** WHAT YOU ARE ASKED TO DO **
Below this line is the material. Write out only its lines from the one containing "Given: Select the Back button symptom title" through the one containing "Viewport: 327px width, 245px height.", both kept, exactly.

** SOURCE DATA **

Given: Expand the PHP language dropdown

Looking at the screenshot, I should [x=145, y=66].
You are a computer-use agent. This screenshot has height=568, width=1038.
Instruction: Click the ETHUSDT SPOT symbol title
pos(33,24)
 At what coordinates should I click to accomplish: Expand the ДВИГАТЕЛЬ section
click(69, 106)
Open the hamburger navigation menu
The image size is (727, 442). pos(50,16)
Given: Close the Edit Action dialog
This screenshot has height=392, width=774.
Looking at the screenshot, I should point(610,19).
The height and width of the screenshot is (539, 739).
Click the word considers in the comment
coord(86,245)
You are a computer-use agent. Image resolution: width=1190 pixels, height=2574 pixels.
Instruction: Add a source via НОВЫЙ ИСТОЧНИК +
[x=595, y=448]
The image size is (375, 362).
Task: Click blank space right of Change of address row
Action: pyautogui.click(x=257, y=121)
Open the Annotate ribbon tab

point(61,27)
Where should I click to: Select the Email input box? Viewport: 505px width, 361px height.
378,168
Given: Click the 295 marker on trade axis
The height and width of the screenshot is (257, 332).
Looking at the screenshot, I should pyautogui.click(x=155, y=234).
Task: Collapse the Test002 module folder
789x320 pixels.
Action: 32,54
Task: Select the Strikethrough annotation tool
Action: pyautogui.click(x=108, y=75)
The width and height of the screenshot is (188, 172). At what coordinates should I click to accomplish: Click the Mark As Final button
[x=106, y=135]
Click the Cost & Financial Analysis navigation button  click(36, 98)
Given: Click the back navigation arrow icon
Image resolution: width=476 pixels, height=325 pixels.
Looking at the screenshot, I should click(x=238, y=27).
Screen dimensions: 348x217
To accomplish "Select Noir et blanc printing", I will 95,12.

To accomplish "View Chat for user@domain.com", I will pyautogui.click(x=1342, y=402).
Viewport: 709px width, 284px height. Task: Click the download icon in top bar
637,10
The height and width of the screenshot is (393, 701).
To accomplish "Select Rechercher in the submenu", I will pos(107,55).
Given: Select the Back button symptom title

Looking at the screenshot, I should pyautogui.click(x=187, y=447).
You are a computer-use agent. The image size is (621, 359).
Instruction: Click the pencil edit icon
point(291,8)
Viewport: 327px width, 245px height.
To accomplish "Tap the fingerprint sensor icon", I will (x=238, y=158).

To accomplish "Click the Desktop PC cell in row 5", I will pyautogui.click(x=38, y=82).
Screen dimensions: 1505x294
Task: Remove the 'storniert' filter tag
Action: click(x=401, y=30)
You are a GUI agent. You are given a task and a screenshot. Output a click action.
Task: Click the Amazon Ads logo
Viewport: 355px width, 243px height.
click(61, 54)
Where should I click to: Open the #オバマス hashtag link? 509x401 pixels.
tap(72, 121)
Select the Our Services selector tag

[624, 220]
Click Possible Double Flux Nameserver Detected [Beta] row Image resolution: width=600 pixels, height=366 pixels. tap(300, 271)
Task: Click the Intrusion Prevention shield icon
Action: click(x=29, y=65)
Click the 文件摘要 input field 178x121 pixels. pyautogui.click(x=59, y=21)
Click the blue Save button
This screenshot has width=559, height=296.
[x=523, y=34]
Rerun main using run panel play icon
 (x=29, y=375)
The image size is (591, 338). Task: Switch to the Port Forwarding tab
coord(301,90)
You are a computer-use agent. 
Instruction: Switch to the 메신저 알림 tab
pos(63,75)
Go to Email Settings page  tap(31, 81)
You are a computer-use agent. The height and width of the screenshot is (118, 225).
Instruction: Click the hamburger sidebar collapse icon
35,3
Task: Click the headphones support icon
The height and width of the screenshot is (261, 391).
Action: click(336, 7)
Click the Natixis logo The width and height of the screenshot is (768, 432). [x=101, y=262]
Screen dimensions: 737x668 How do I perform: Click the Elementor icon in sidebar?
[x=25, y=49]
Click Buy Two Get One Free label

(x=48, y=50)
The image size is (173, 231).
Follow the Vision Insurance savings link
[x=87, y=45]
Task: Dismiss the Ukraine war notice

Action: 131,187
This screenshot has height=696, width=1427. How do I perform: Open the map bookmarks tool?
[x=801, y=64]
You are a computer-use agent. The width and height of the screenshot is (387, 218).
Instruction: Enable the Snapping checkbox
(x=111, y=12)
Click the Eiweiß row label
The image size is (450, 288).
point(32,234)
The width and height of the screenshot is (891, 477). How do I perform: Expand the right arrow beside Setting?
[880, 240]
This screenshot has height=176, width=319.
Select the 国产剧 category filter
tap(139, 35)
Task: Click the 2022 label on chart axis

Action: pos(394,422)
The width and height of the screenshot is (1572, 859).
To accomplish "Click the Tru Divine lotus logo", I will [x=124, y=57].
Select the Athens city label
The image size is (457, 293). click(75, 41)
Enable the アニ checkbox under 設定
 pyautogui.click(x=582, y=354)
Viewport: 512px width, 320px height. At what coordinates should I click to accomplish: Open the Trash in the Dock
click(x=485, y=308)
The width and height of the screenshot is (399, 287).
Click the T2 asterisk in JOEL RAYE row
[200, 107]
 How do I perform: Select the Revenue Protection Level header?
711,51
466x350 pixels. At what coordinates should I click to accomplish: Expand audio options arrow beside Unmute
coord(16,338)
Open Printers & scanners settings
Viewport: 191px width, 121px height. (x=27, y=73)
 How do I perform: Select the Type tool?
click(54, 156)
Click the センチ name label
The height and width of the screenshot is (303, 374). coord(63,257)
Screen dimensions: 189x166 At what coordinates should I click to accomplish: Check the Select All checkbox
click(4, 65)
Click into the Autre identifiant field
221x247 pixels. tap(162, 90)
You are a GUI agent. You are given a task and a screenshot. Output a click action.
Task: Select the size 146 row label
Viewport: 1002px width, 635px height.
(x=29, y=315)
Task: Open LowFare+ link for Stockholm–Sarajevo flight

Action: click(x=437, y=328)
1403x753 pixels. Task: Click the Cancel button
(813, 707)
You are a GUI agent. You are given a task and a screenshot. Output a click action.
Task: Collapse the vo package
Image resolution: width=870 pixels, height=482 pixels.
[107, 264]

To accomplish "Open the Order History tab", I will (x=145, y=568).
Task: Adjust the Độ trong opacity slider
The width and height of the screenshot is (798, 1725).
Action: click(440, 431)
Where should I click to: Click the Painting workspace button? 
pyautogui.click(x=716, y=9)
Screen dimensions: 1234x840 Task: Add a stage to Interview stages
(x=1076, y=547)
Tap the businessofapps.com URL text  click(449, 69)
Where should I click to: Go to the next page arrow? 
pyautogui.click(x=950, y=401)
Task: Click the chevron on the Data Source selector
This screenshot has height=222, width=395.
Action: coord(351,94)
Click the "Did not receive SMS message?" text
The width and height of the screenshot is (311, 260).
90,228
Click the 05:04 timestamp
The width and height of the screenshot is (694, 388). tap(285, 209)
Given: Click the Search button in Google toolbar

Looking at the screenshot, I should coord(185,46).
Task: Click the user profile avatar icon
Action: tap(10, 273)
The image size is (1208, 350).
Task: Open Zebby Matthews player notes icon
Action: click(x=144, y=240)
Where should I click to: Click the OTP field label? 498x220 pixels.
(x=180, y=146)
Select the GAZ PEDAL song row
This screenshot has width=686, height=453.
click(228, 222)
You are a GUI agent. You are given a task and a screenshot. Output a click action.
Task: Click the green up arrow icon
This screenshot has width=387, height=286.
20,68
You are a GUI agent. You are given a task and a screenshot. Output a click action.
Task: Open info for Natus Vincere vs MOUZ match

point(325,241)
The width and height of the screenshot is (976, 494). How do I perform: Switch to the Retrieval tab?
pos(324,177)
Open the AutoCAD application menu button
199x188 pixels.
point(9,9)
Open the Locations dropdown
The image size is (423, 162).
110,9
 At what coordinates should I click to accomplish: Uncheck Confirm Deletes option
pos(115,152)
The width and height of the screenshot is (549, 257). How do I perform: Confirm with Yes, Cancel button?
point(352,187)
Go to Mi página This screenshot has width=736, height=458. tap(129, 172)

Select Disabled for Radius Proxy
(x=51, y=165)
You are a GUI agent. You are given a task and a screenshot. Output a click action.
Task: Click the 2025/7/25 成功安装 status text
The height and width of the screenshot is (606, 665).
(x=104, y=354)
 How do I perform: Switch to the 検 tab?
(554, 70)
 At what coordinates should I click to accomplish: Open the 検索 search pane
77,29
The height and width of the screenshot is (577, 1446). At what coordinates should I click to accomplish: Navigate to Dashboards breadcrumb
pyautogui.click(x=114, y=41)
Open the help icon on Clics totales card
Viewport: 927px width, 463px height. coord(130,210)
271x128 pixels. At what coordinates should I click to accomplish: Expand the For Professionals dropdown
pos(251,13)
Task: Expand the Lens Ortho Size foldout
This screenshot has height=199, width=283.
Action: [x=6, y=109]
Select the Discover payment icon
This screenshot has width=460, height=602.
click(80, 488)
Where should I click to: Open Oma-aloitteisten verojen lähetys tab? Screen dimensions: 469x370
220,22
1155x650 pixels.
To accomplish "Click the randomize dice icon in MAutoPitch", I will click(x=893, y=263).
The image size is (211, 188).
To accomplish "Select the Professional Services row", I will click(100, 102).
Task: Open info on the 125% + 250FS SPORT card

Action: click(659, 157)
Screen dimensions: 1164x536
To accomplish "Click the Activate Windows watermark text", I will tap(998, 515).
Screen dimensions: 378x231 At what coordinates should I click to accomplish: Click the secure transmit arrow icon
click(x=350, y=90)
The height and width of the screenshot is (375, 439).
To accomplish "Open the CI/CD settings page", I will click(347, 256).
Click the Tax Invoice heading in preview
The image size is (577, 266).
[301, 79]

** SOLUTION TO THE PROBLEM **
Given: Select the Back button symptom title

Looking at the screenshot, I should pyautogui.click(x=187, y=447).
You are a computer-use agent. The image size is (621, 359).
Instruction: Click the pencil edit icon
point(291,8)
Viewport: 327px width, 245px height.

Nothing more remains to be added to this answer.